Sônia es negra y hoy tiene 52 años. Es sorda, víctima de trabajo infantil y de trabajo análogo a la esclavitud. Analfabeta en portugués y en lengua de señas (Libras), fue privada del derecho fundamental a la educación, mientras los hijos de la familia del juez son profesionales exitosos. Sônia tampoco tuvo acceso a asistencia médica ni tuvo vida social fuera del núcleo familiar de los Borba.

Sônia fue rescatada en junio de 2023 de la casa de Jorge Luiz de Borba y Ana Cristina Gayotto por un Grupo Especial de Fiscalización Móvil. Apenas tres meses después del rescate, los De Borba-Gayotto consiguieron una decisión judicial que les permitió presentarse en masa —padres, hijos y nietos— para visitar a aquella a quien nunca habían visto sino como una herramienta, una trabajadora devota, y llevar a Sônia de vuelta. Sônia regresaría a la casa donde permaneció esclavizada durante 40 años. Y todavía está allí.

Después de esperar durante un año para que se “hiciera justicia” y ante el dato de que, entre 2008 y 2019, apenas el 4 por ciento de los acusados de esclavizar personas fueron condenados por el sistema judicial brasileño, la familia de Sônia lanzó una campaña de apoyo, reclamando su liberación.

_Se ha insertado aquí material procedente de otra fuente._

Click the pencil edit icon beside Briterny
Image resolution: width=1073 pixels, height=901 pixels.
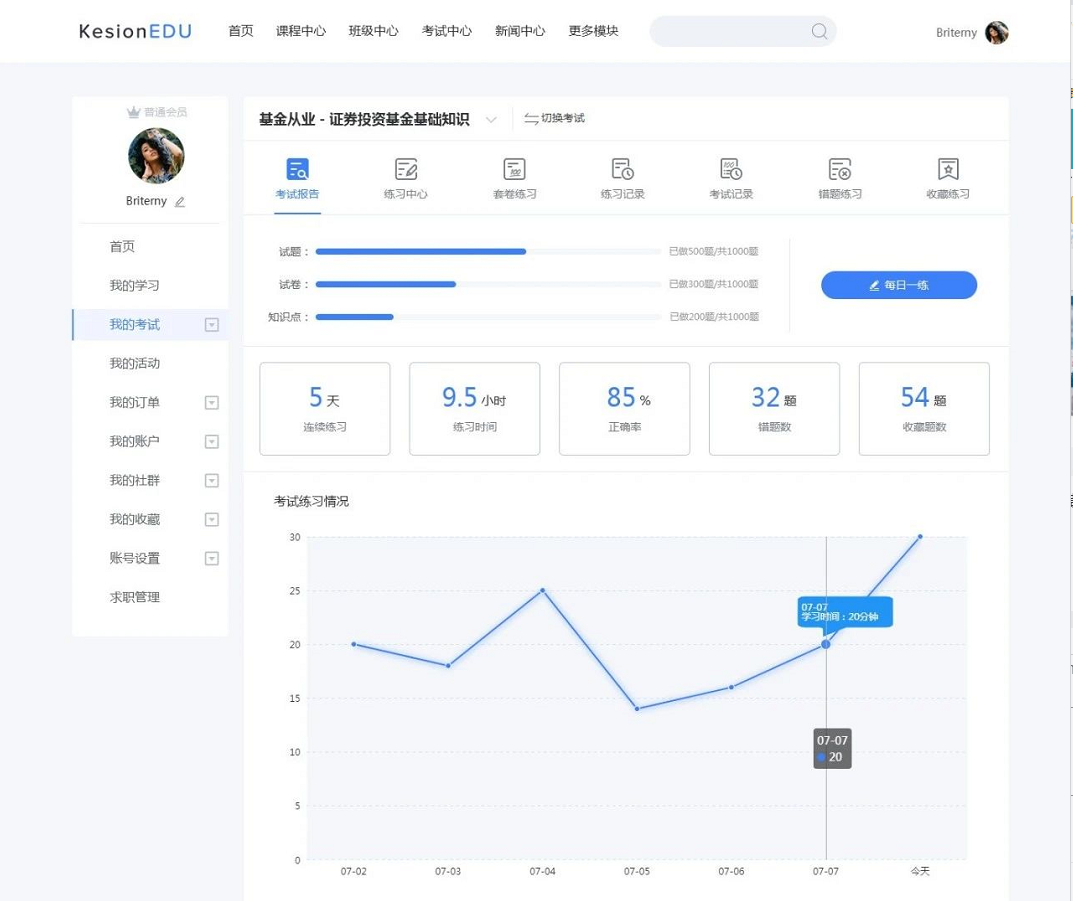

Sônia Maria de Jesus constituye un testimonio elocuente de la segregación racial y de la persistencia de la matriz esclavista en Brasil, 476 años después de la llegada forzada de los primeros africanos, en 1550, y 138 años después de la abolición de la esclavitud mediante la Ley Áurea, firmada el 13 de mayo de 1888, siendo Brasil el último país de Occidente en abolirla formalmente.

El Comité Ejecutivo Latinoamericano de la UITA apoya plenamente el trabajo desarrollado por la Regional y por el Comité Latinoamericano de Mujeres de la UITA (Clamu) en la campaña #SoniaLivre, y convoca a todas sus organizaciones afiliadas a redoblar los esfuerzos, fortalecer la articulación sindical y social y multiplicar las acciones de sensibilización, denuncia y solidaridad hasta alcanzar la libertad de Sônia.

Ante este caso ignominioso y brutal, que constituye un grave atentado contra los derechos humanos básicos, no caben el silencio ni la indiferencia: la solidaridad internacional organizada debe hacerse sentir con toda su fuerza.